Dark energy, non-linearites and effective theories

Periodic Reporting for period 1 - DEFT (Dark energy, non-linearites and effective theories)

Reporting period: 2015-10-01 to 2017-09-30

"The main goal of this project was deepening our knowledge about the dark energy that generates the current acceleration of the Universe. Cosmological observations of many different kinds have shown that the Universe is not just expanding, but it does so faster and faster as time goes by, stretching the fabric of spacetime. The ""engine"" behind this acceleration is called dark energy by cosmologists. Its pull is too weak to be felt at short distances in our daily lives, but its cumulative effect on very large scales is the main drive of cosmological dynamics. In fact, the observations made with telescopes on Earth and orbiting around it indicate that about three quarters of the Universe are actually made of dark energy.

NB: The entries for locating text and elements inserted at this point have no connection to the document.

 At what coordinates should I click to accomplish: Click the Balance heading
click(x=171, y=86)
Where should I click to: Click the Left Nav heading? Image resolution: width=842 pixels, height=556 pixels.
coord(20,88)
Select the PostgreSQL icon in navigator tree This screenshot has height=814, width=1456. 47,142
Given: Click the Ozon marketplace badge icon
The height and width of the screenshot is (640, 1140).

Clearly, understanding in detail its properties (about which we still know very little) will allow us to put in perspective our place in the cosmos... And more so given that the matter we are made of only amounts to five percent of the total energy budget of the Universe. The discovery of dark energy, made in 1998 using the light of exploding stars called supernovae, was awarded the Nobel Prize in Physics in 2011. In my MSCA project I have studied how the description of this phenomenon, happening on vast cosmological distances can be connected to the dynamics of continuous media (such as a fluid or a superfluid) that interacts with gravity. It turns out that the propagation of tiny cosmological inhomogeneities along space and time resembles the dynamics of sound waves (i.e vibrational modes) on continuous media. This analogy can be carried forward in a mathematically precise and practical way using the language of effective theories (which has been very successful in many branches of physics) by studying the symmetry properties of spacetime and focusing on the relevant energy regimes. The objective of my project was to pave the way for the interpretation of future cosmological data within this context and tools, in order to learn about the properties of the acceleration of the Universe.

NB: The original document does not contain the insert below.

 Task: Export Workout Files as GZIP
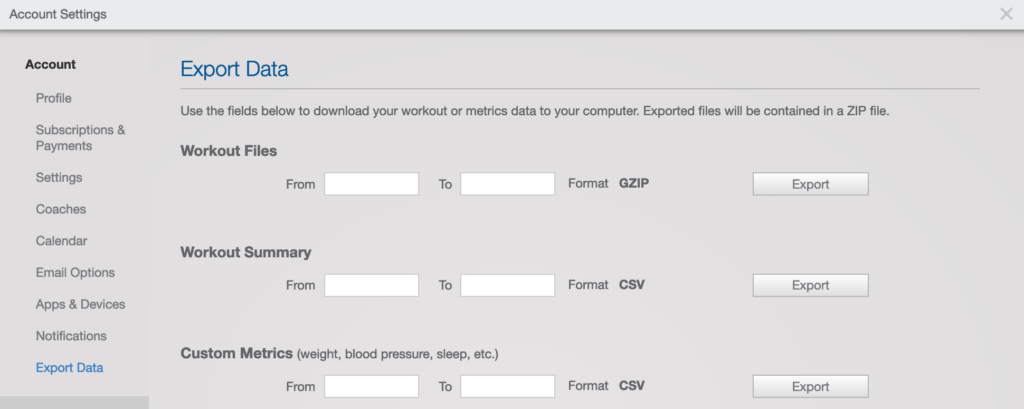pos(810,184)
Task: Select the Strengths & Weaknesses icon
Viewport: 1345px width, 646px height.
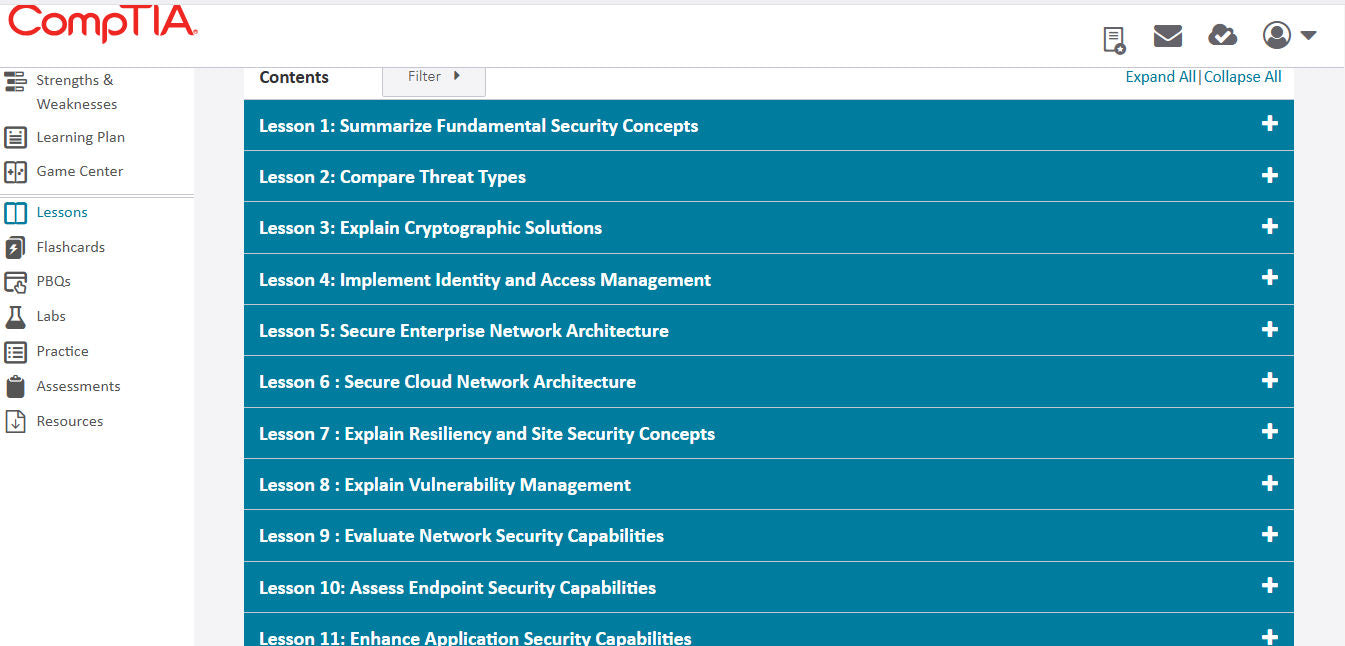Action: coord(14,80)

As explained above, my work has shown how the large scale dynamics of the Universe might be easily described using standard tools that have been developed for decades to study a variety of physical phenomena ranging from subatomic particles to condensed matter systems. The project has deepened into the description of dark energy as a continuous medium, showing how the properties of such a system may be used to describe the global properties and dynamics of the Universe at very large scales. It has thus given insights on how to test dark energy from the effects of small fluctuations in the fabric of spacetime and from the distribution of galaxies in space. The framework that I have developed may be used in the near future to analyze and interpret the data of future ground-based and satellite observations of the Universe.

I have also proposed a very minimal extension of the Standard Model of particle physics which aims to connect several long-standing problems of particle physics and cosmology. In particular, I have explored how the homogeneity and isotropy of the Universe, the unbalance between the amount of matter and antimatter, the symmetry properties of the binding force of nuclei, the small mass of the neutrinos and the origin of the dark matter, may all be related in a simple and testable model.

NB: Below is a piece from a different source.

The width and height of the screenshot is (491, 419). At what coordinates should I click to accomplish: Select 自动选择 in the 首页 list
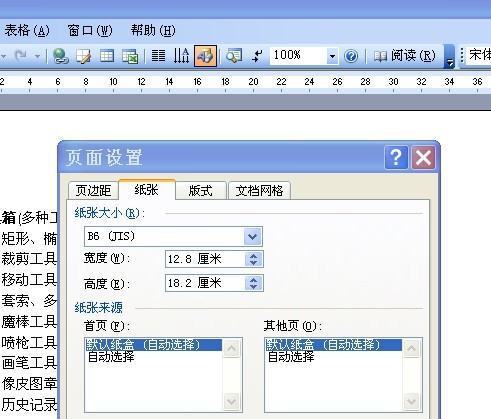pyautogui.click(x=111, y=357)
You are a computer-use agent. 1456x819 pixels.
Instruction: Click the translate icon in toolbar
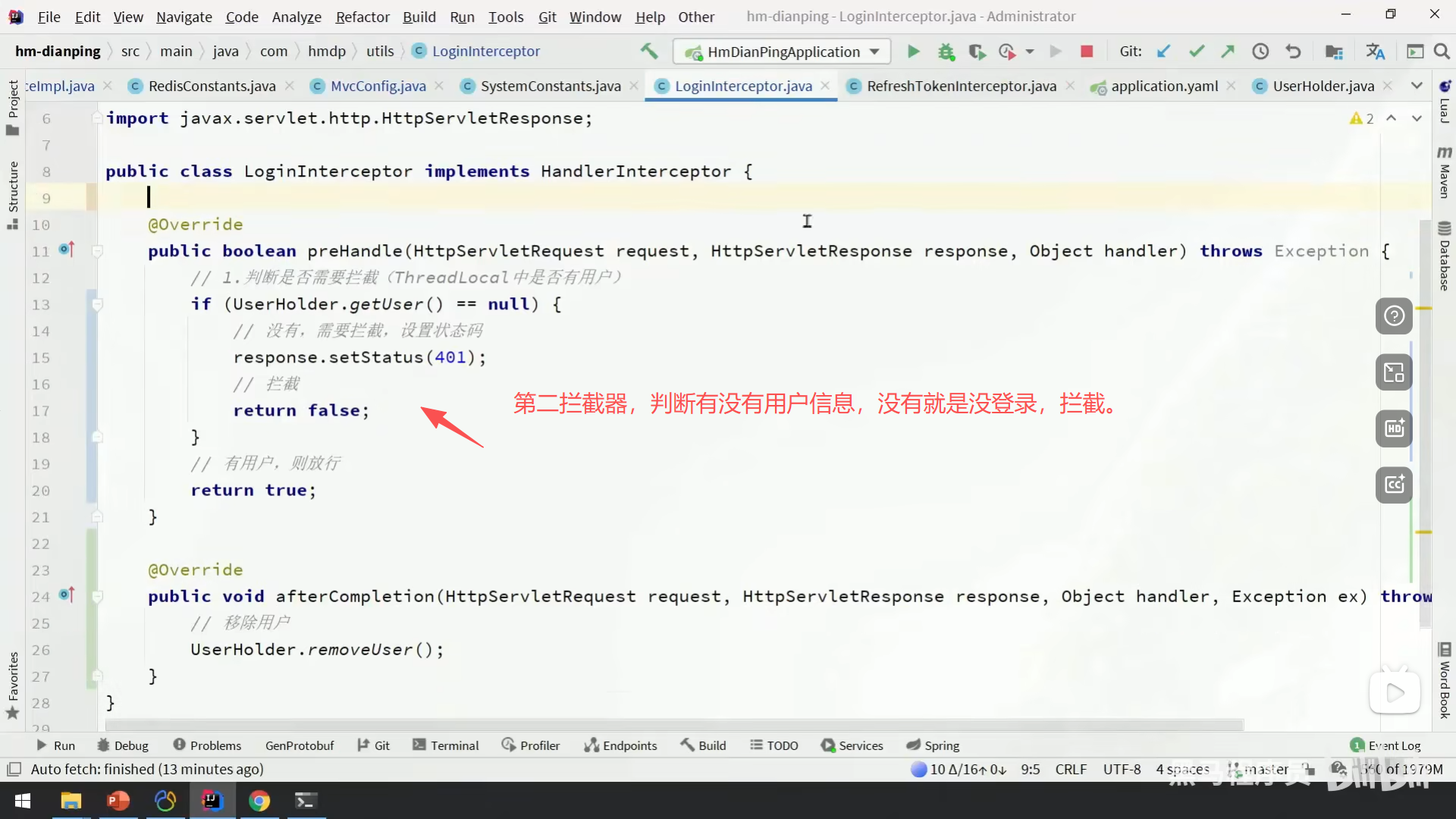1375,52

My work has also been devoted to study two other possibilities for dark matter. One, that it may be a composite particle (i.e. made of yet more fundamental particles) connected to the origin of the mass of the Higgs boson. And the other, completely different, that the dark matter might be atomic-sized black holes produced at the very early stages of the life of our Universe.
The output of this project is at the forefront of research on several key issues of fundamental physics: the evolution of the Universe and its current phase of acceleration, the dynamics of galaxies and the constituents of the subatomic world. The impact on the research communities of particle physics and cosmology has been high.
Part of my research results during this period have also been featured on the media (newspapers, radio, etc) and my outreach activities have also helped to disseminate them across a broad range of audiences.